= SUPPLIED MATERIAL =

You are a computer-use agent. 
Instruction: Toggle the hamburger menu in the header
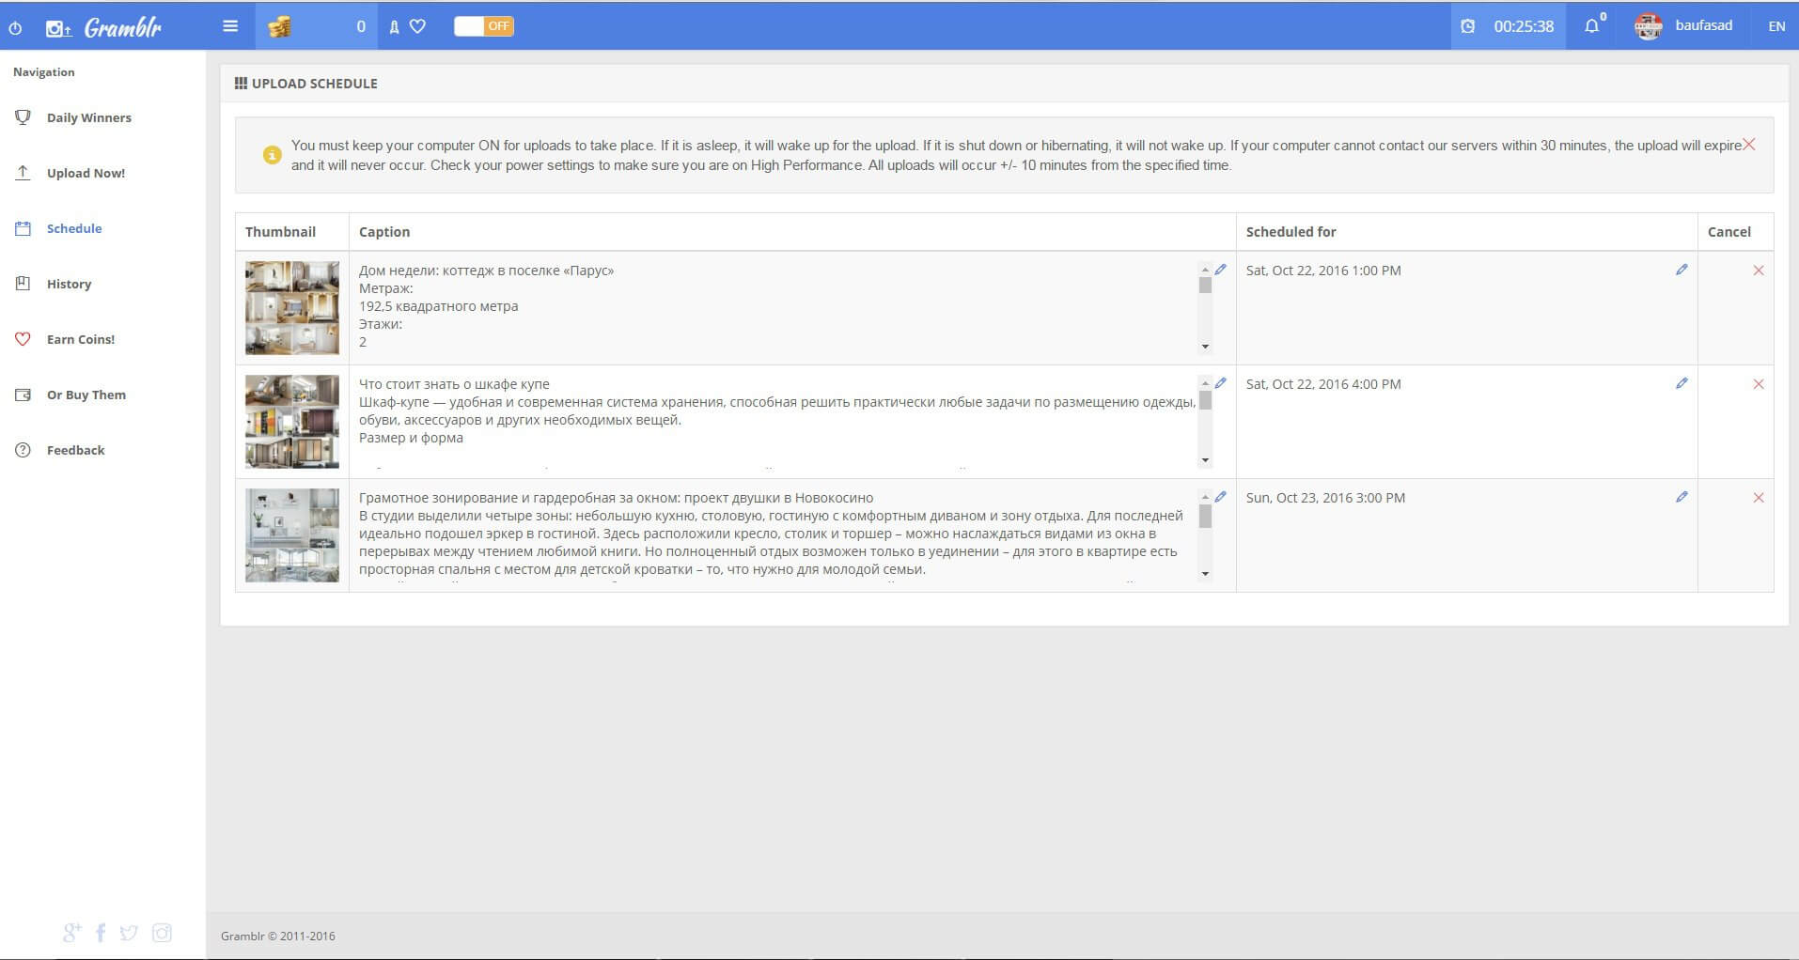click(x=230, y=26)
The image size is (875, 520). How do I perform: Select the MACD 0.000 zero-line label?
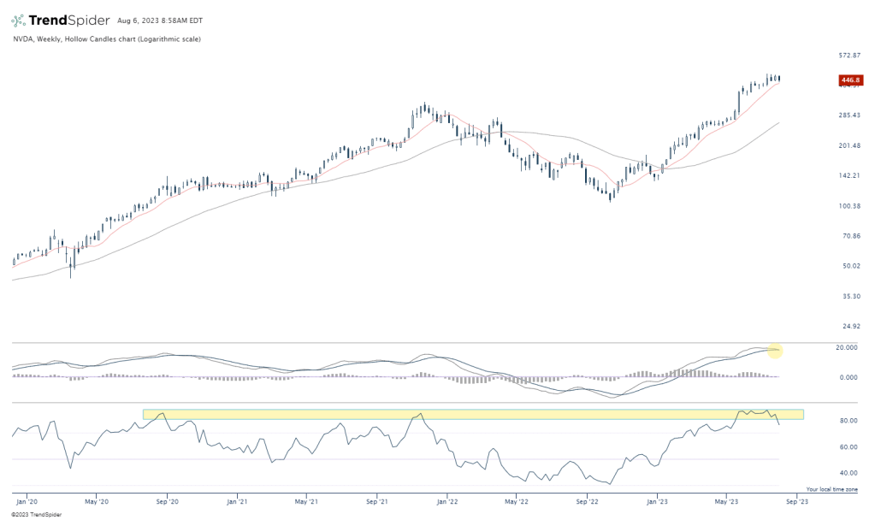pyautogui.click(x=847, y=377)
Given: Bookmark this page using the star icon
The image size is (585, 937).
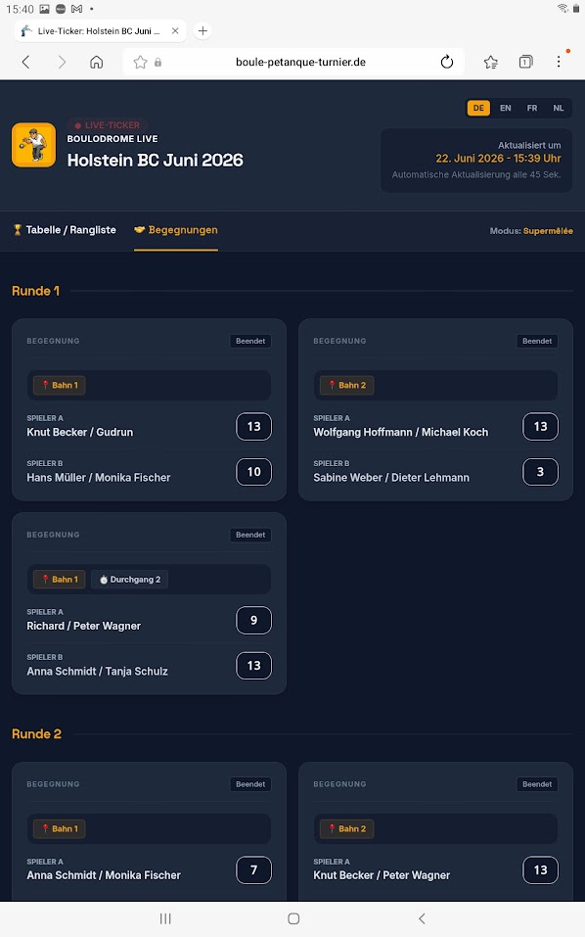Looking at the screenshot, I should pos(140,62).
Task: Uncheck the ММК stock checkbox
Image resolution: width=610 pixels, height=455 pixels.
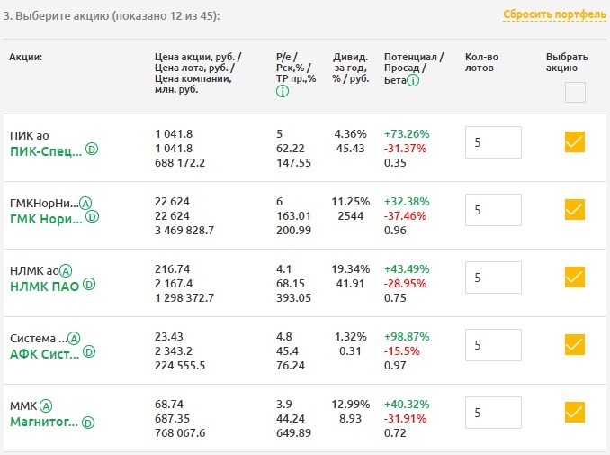Action: 575,412
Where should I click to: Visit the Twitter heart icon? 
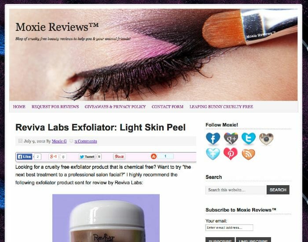pos(249,138)
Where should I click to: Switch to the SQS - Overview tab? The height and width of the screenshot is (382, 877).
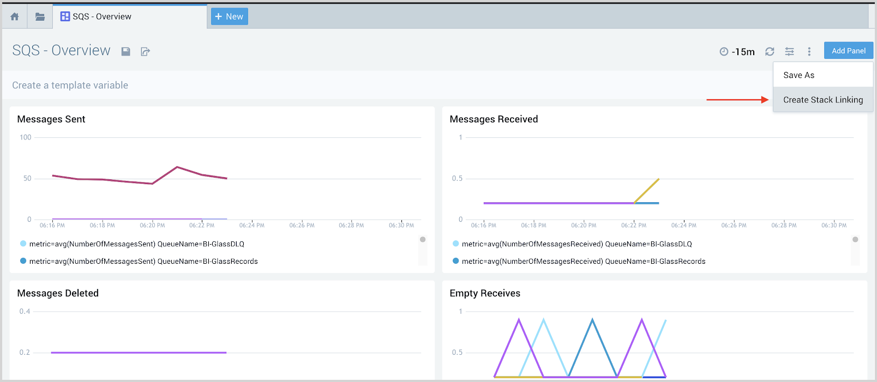[x=103, y=16]
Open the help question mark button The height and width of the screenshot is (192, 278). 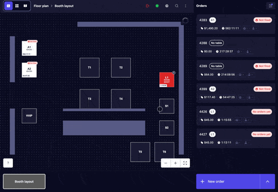(x=8, y=163)
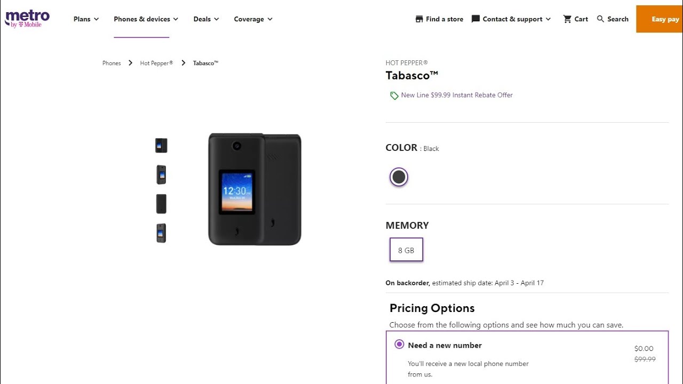
Task: Open the Deals dropdown menu
Action: click(206, 19)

= ACTIVITY =
Both the first line of the records above and the line containing "Task: Uncheck the ММК stock checkbox" belong in the copy; please return them and every line between, exactly, minus the pictures.

= RESULT =
You are a computer-use agent. 
Instruction: Toggle the hamburger menu in the header
click(x=230, y=26)
The image size is (875, 520). How do I perform: Select the MACD 0.000 zero-line label?
pyautogui.click(x=847, y=377)
Given: Bookmark this page using the star icon
The image size is (585, 937).
Looking at the screenshot, I should pos(140,62).
Task: Uncheck the ММК stock checkbox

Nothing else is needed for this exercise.